Em entrevista ao programa “Frente a Frente”, Renan destacou a necessidade de uma intervenção estrutural profunda no Estado, visando romper com as chamadas “elites parasitárias”. Para ele, a democracia maranhense está comprometida e a população necessita de mudanças significativas.
Renan propôs que cidadãos de municípios que não atendem a indicadores mínimos de desenvolvimento e serviços públicos sejam impedidos de votar, como uma forma de pressionar as gestões locais a serem mais eficientes. Essa medida, segundo ele, é essencial para a recuperação do Estado.
O foco da sua candidatura em 2026 está voltado para o eleitorado jovem, especialmente homens com até 24 anos. Neste momento, Renan realiza uma caravana rodoviária pelo Brasil, financiada por doações de apoiadores, para aumentar sua visibilidade entre os jovens. Ele reconhece que o principal desafio é o desconhecimento do eleitor sobre sua plataforma.
SEGURANÇA E JUSTIÇA
No que diz respeito à segurança pública, Renan defende uma agenda de “lei e ordem”, inspirada em modelos internacionais de combate ao crime organizado. Ele sugere a decretação de estado de defesa em áreas dominadas por facções criminosas e a implementação de um “direito penal do oprimido”, que prevê penas mais severas para aqueles considerados “inimigos do Estado”.

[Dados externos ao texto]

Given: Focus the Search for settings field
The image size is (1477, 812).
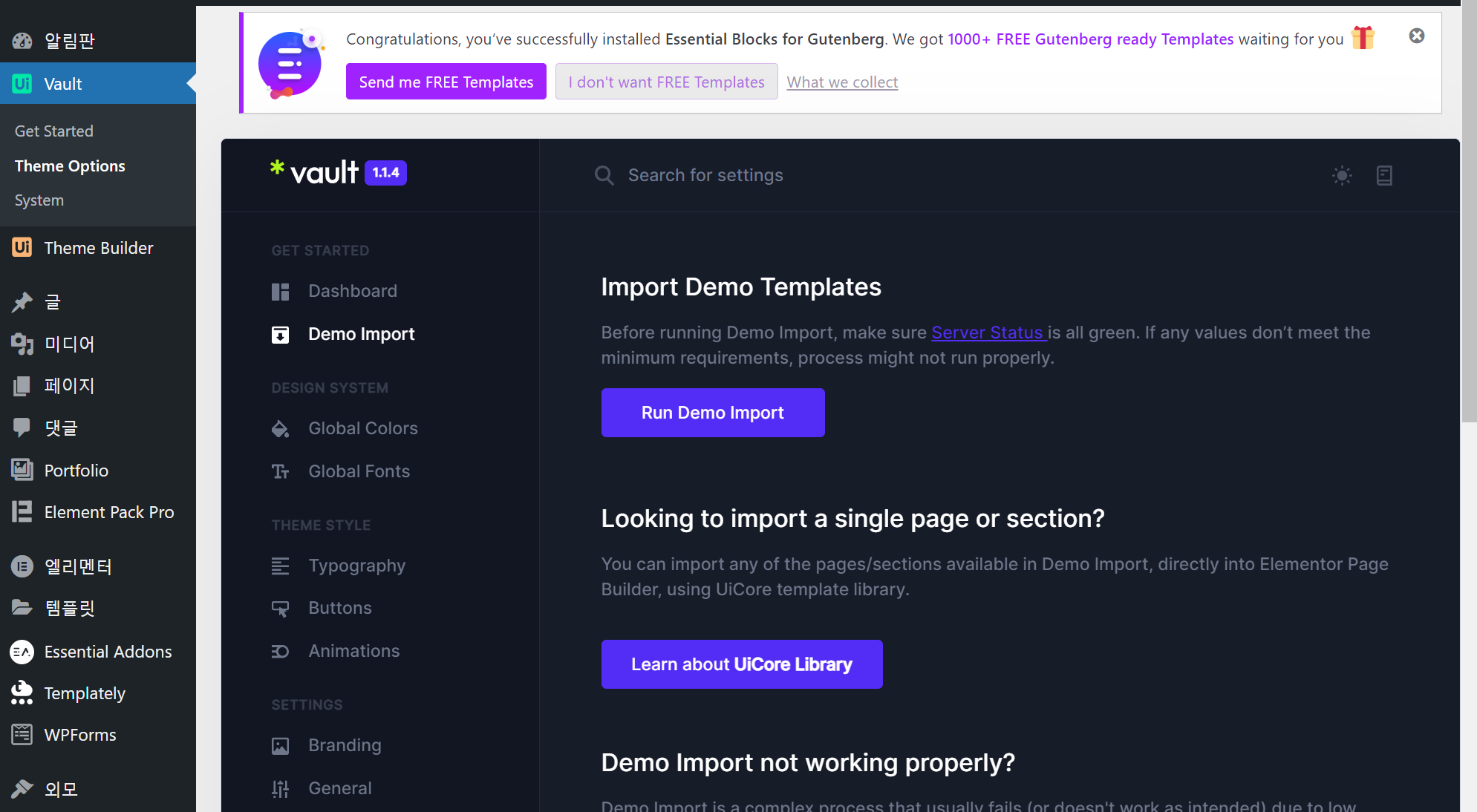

Sobre a pena de morte, Renan argumenta que essa punição já é uma realidade em diversas periferias brasileiras sob o controle de grupos criminosos. Ele afirma que o Estado deve retomar o monopólio do uso da força com maior rigor jurídico e policial.

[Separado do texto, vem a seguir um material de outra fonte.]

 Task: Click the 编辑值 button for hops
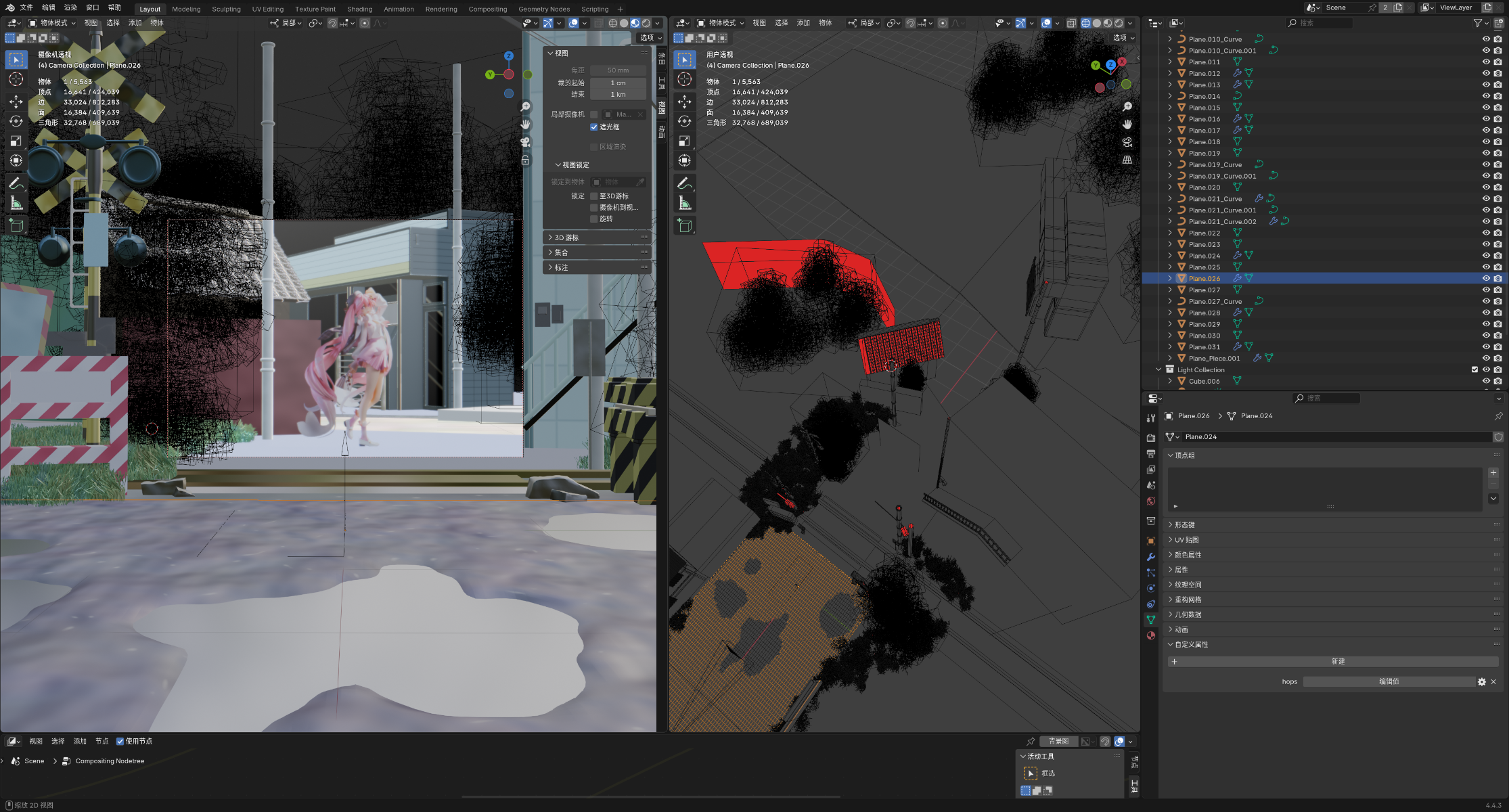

Em relação à situação jurídica do ex-presidente, Renan se posicionou contra a concessão de anistia para os crimes investigados, defendendo que o Judiciário deve aplicar penas de forma equilibrada. Ele também criticou adversários na direita, distanciando-se de movimentos de nicho que considera problemáticos.
ECONOMIA E REFORMAS
A proposta econômica de Renan inclui uma reforma fiscal que visa evitar o que ele chama de “estelionato eleitoral”. Ele defende que o reajuste do salário mínimo e das aposentadorias seja vinculado apenas aos índices oficiais de inflação, sem aumentos reais que possam comprometer a estabilidade das contas públicas. Além disso, propõe a redução drástica da máquina administrativa e a digitalização total dos serviços públicos.
Renan busca se posicionar como uma alternativa ao governo atual e a figuras políticas que considera parte de um sistema político esgotado. Durante a entrevista, ele evitou comentar sobre um ex-aliado que teve seu mandato cassado, mantendo o foco em sua própria trajetória.
O partido Missão, oficialmente criado em 2025, está se preparando para sua primeira disputa presidencial. Com o apoio de congressistas como o deputado federal Kim Kataguiri, o partido trabalha na construção de bases regionais para apoiar a candidatura de Renan. Ele reafirmou que sua campanha será pautada pela “verdade nua e crua”, mesmo que isso inclua propostas controversas sobre o sistema federativo e o funcionamento das instituições.